◆ Given instruction ◆
Copy out the part of the items that begins with the line containing "At what (x,y)" and runs through the end of the items. Leave the pictures out.

Entries on target coordinates
★ ★ ★ ★ ★

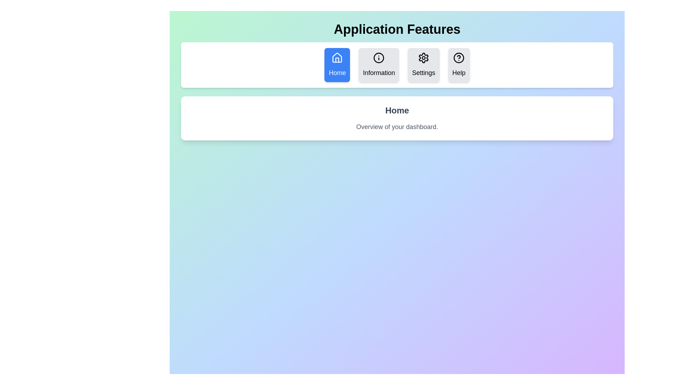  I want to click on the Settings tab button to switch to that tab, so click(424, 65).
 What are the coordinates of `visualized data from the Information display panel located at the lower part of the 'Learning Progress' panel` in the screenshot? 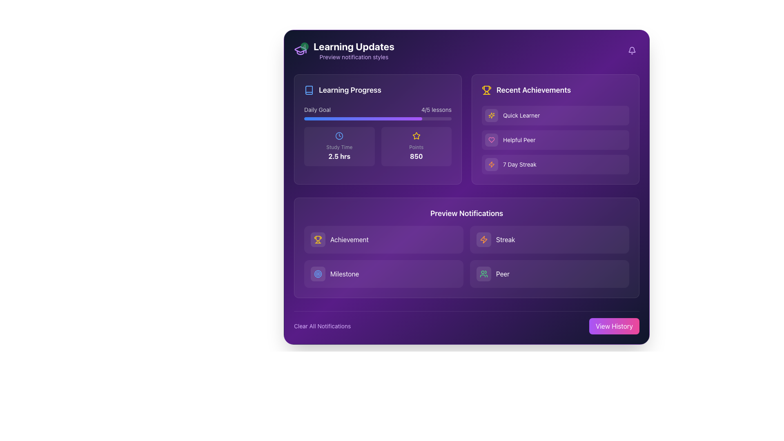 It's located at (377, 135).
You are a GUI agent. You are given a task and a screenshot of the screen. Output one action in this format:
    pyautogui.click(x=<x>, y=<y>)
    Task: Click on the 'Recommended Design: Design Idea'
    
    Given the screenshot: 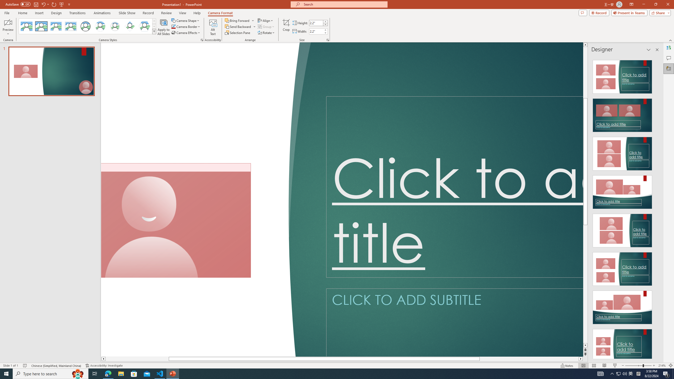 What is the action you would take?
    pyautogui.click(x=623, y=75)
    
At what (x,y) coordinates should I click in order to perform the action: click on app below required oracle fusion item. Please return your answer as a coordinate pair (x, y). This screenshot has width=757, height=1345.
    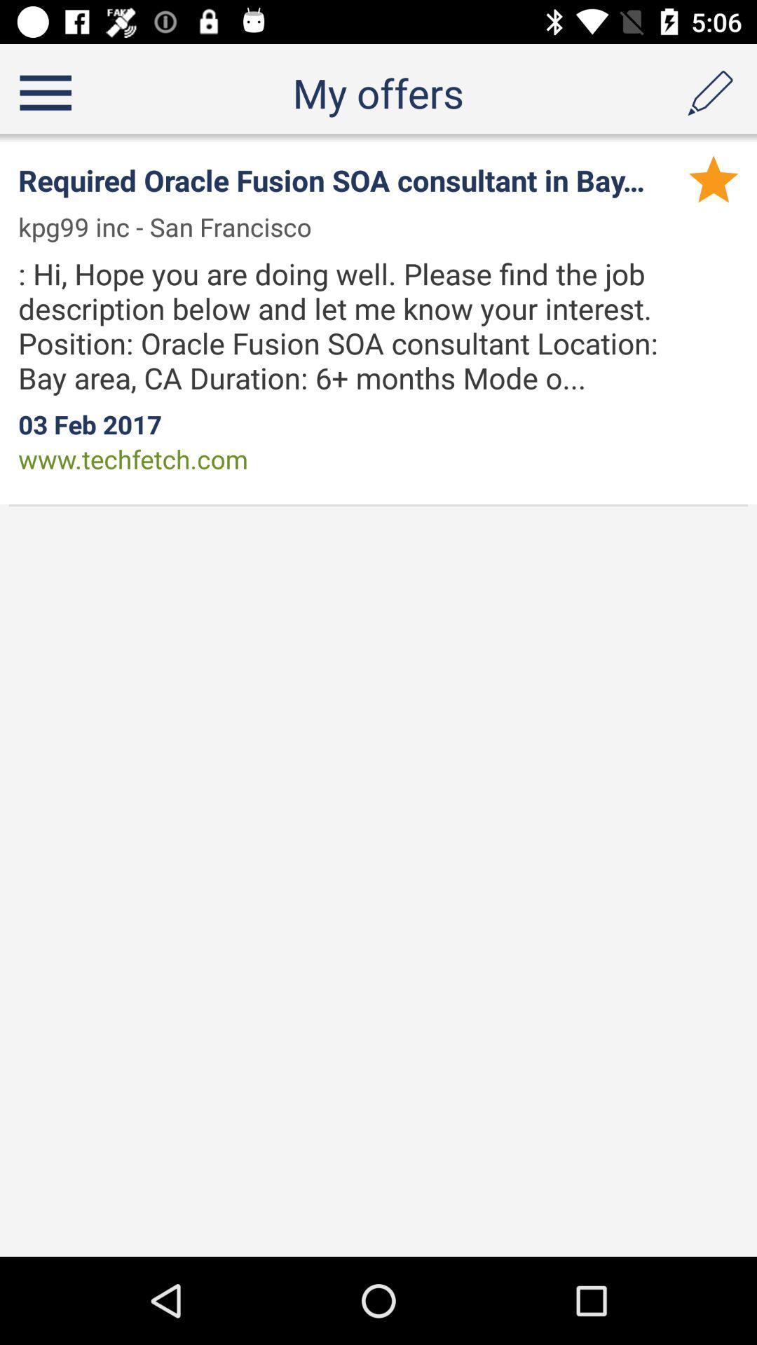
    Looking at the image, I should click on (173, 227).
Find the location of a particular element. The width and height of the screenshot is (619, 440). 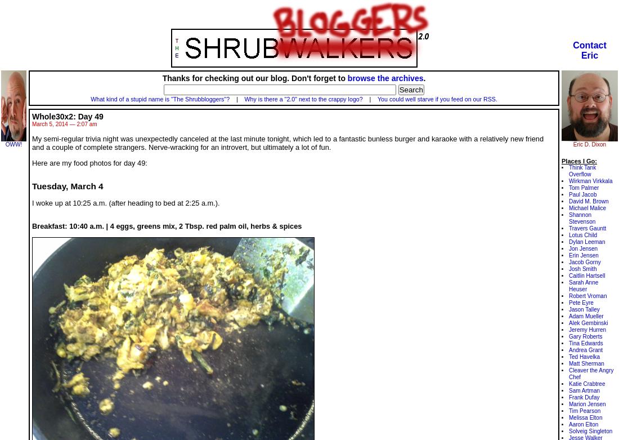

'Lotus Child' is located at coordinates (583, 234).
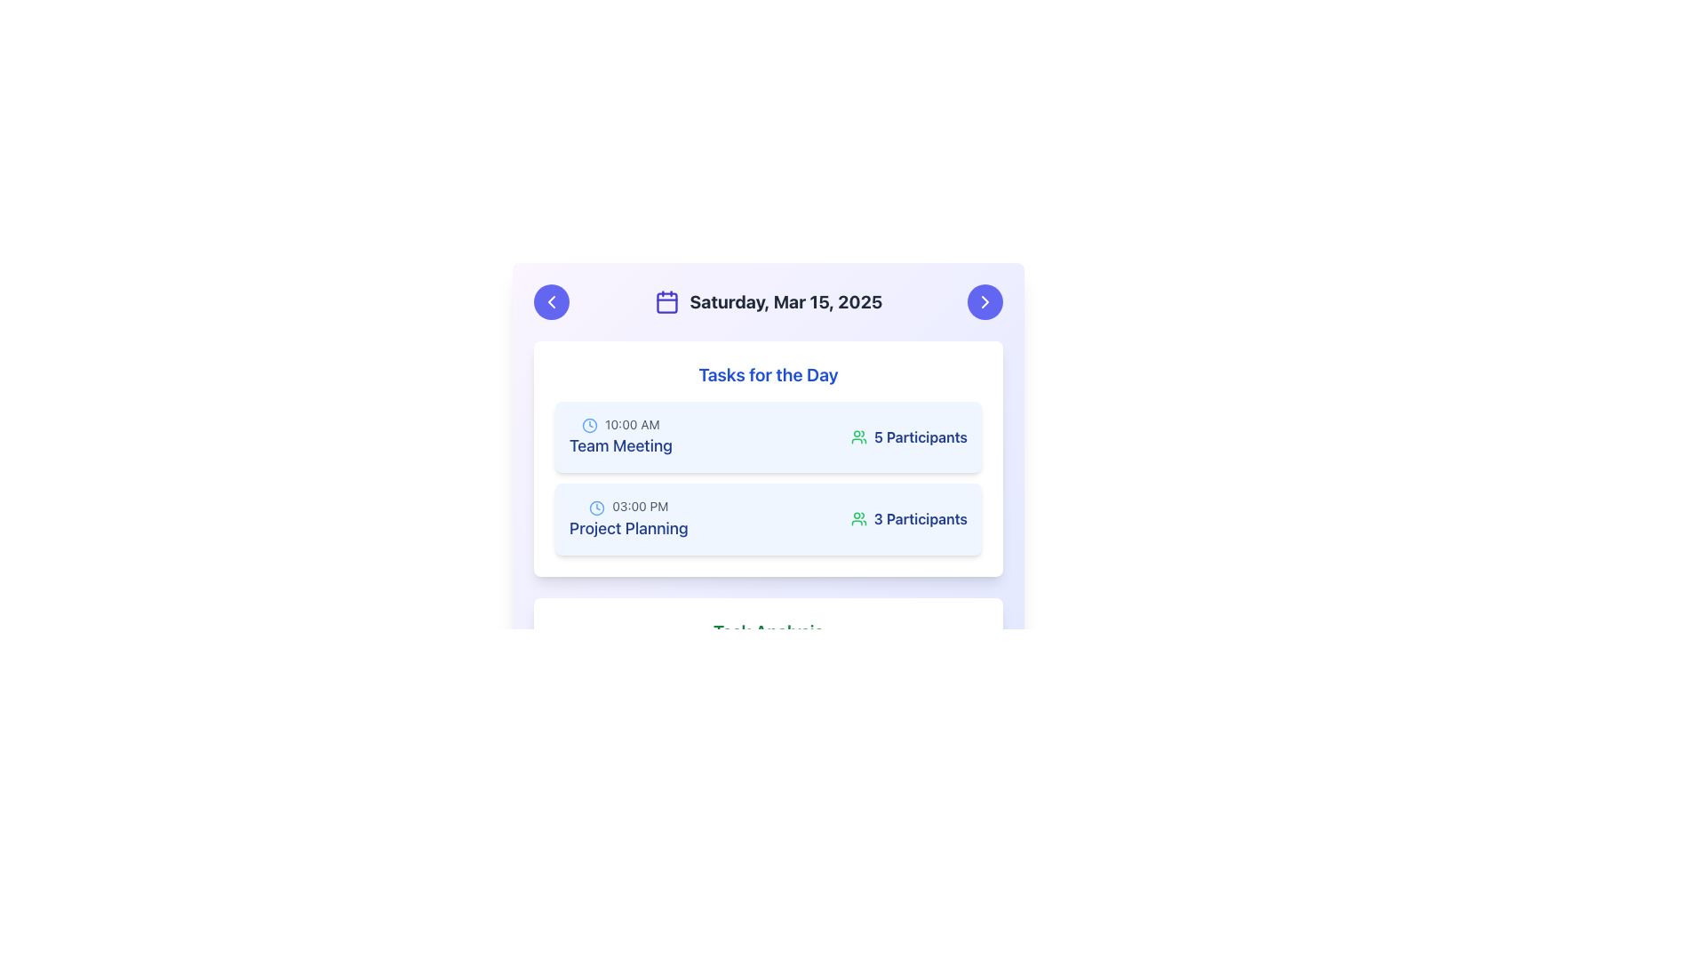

★ ★ ★ ★ ★

◆ Written answer ◆
At what (x,y) coordinates should I click in order to perform the action: click on app below required oracle fusion item. Please return your answer as a coordinate pair (x, y). This screenshot has width=757, height=1345.
    Looking at the image, I should click on (173, 227).
Find the location of a particular element. The width and height of the screenshot is (619, 440). 

'Lotus Child' is located at coordinates (583, 234).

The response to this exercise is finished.